Can you return the records below exactly as they stand, but only from the first line through the one with "Najčešća pitanja (401, 2034)"?

• Stored data:

::::::

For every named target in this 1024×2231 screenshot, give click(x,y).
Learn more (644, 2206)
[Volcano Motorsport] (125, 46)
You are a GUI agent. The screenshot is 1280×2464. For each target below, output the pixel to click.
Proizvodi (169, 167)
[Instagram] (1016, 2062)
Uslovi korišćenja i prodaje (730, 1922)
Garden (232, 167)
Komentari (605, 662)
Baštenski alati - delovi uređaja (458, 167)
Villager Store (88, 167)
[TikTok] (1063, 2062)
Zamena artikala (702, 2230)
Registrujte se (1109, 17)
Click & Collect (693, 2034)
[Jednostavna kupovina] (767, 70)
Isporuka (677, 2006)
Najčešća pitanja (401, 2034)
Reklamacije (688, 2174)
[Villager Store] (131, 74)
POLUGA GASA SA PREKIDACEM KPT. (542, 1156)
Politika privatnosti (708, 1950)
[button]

::::::

• RESPONSE AREA:
For every named target in this 1024×2231 screenshot, give click(x,y).
Learn more (644, 2206)
[Volcano Motorsport] (125, 46)
You are a GUI agent. The screenshot is 1280×2464. For each target below, output the pixel to click.
Proizvodi (169, 167)
[Instagram] (1016, 2062)
Uslovi korišćenja i prodaje (730, 1922)
Garden (232, 167)
Komentari (605, 662)
Baštenski alati - delovi uređaja (458, 167)
Villager Store (88, 167)
[TikTok] (1063, 2062)
Zamena artikala (702, 2230)
Registrujte se (1109, 17)
Click & Collect (693, 2034)
[Jednostavna kupovina] (767, 70)
Isporuka (677, 2006)
Najčešća pitanja (401, 2034)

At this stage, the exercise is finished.